Your assignment -
Start at the line that contains "Task: Click the words US Open in the tweet" in the listing below and extract every line through the last, exactly; leave pictures out.

-.-.-

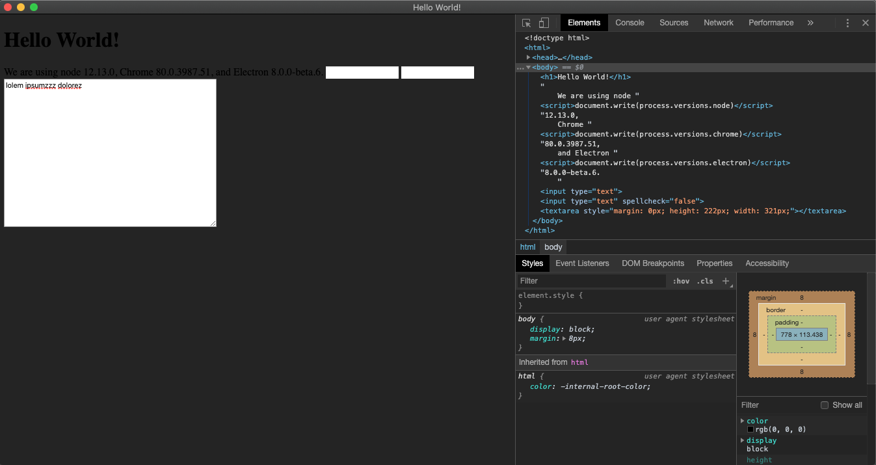The image size is (876, 465).
Task: Toggle the device toolbar mode
Action: click(543, 22)
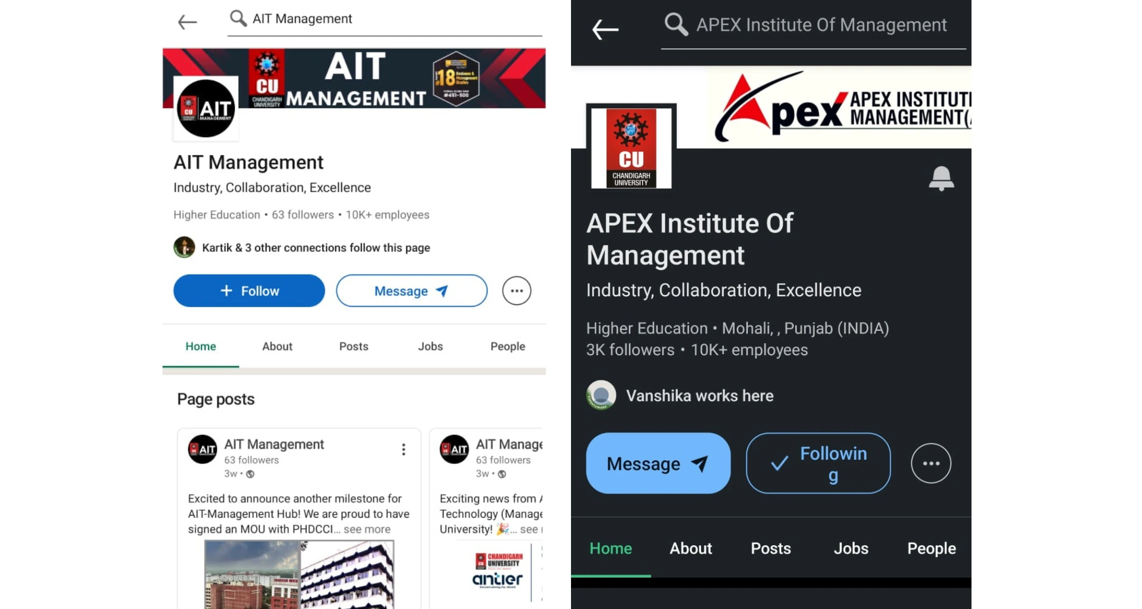
Task: Expand the second post's see more text
Action: pyautogui.click(x=530, y=529)
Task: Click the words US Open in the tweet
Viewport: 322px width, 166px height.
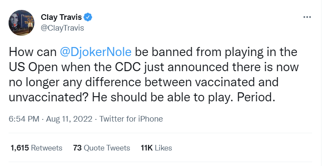Action: pyautogui.click(x=33, y=68)
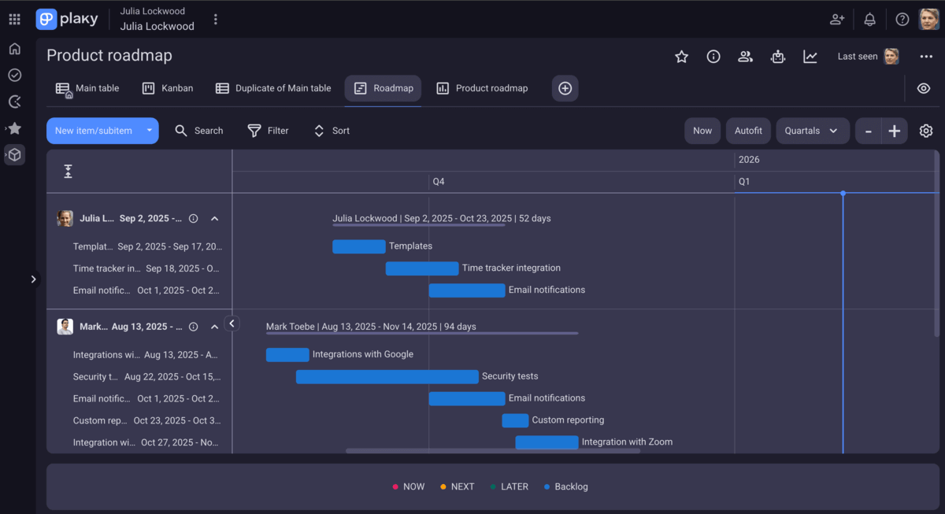This screenshot has height=514, width=945.
Task: Open the Quartals time scale dropdown
Action: click(x=813, y=131)
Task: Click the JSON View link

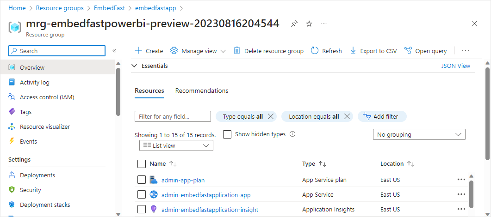Action: [x=455, y=66]
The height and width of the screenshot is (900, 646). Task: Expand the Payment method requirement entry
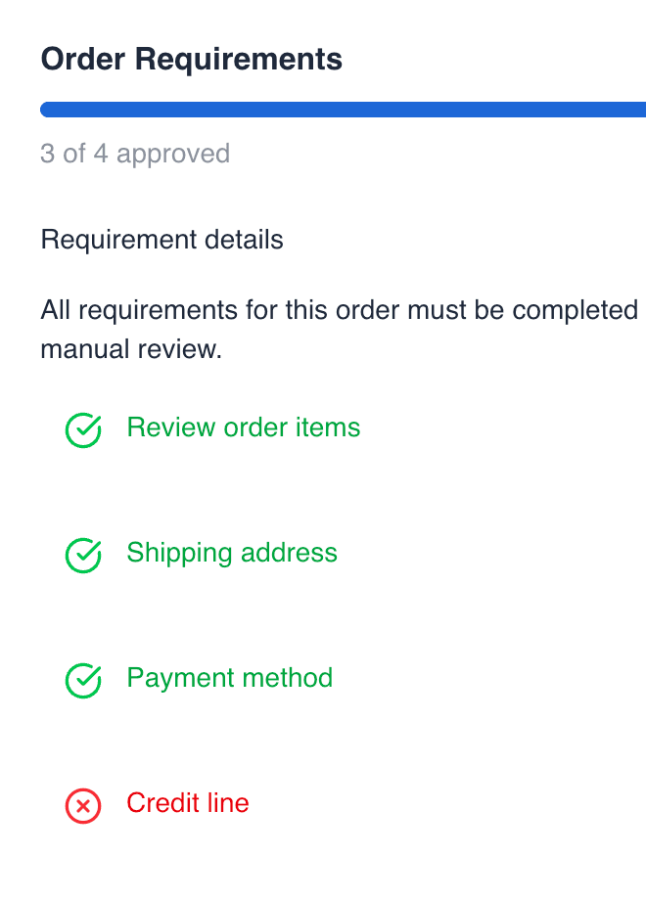(229, 678)
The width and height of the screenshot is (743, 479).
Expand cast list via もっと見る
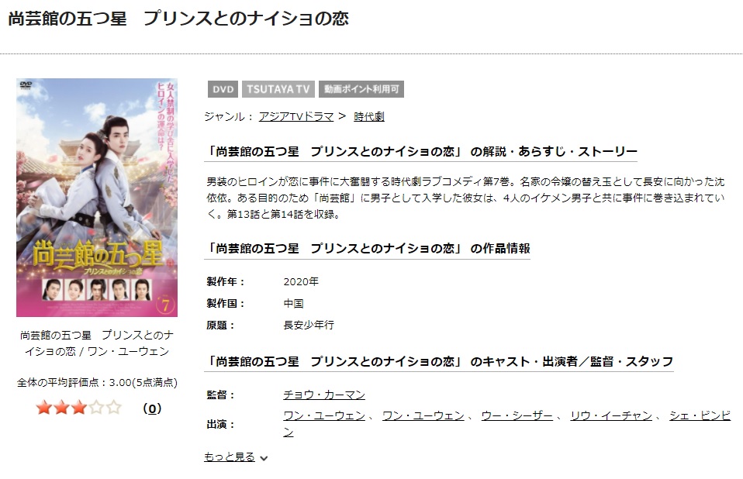(x=230, y=457)
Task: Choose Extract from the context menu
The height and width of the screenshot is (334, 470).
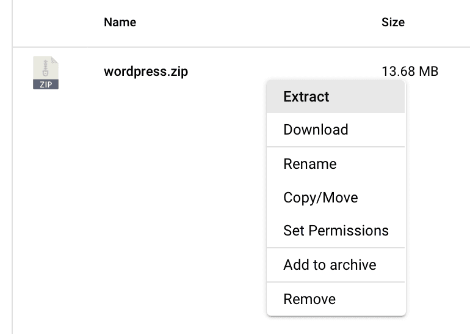Action: pyautogui.click(x=336, y=97)
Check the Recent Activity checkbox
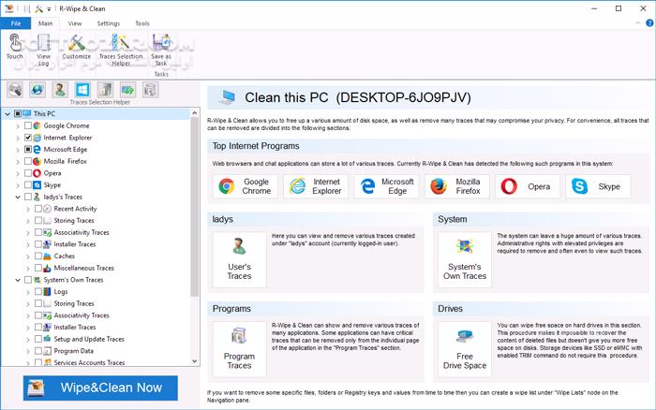656x410 pixels. coord(38,210)
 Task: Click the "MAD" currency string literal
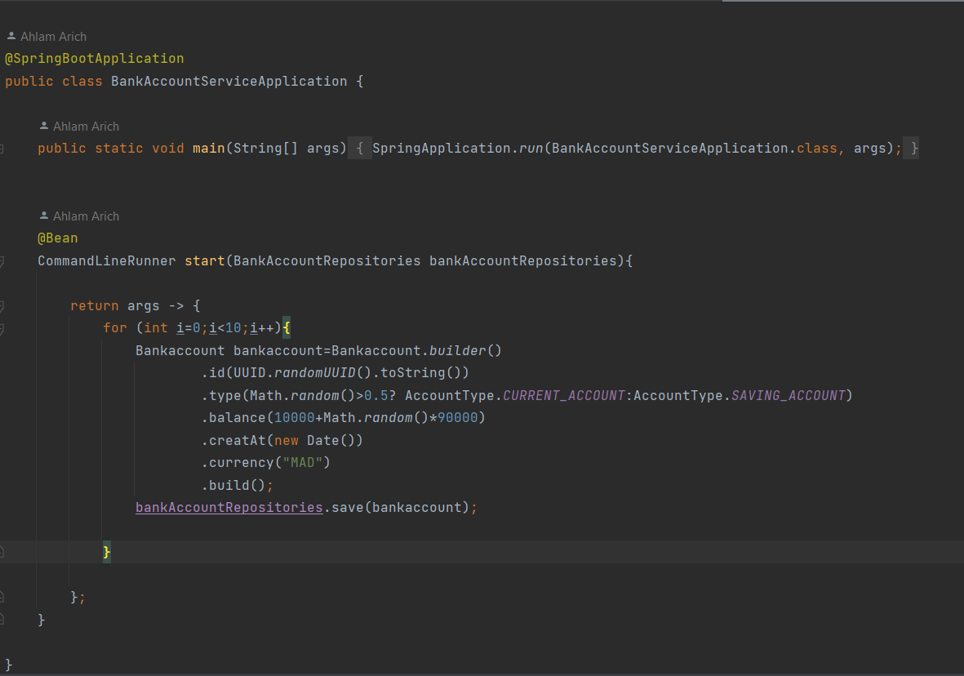tap(303, 462)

-.-.-

Task output -
Task: Click the words US Open in the tweet
Viewport: 322px width, 166px height.
Action: pyautogui.click(x=33, y=68)
This screenshot has height=514, width=945.
Task: Open the Quartals time scale dropdown
Action: click(x=813, y=131)
Task: Click the JSON View link

Action: [x=455, y=66]
The height and width of the screenshot is (900, 646). Task: Expand the Payment method requirement entry
(229, 678)
The width and height of the screenshot is (743, 479).
Expand cast list via もっと見る
(x=230, y=457)
Task: Choose Extract from the context menu
The height and width of the screenshot is (334, 470).
Action: pyautogui.click(x=336, y=97)
Check the Recent Activity checkbox
656x410 pixels. coord(38,210)
 Task: Click the "MAD" currency string literal
tap(303, 462)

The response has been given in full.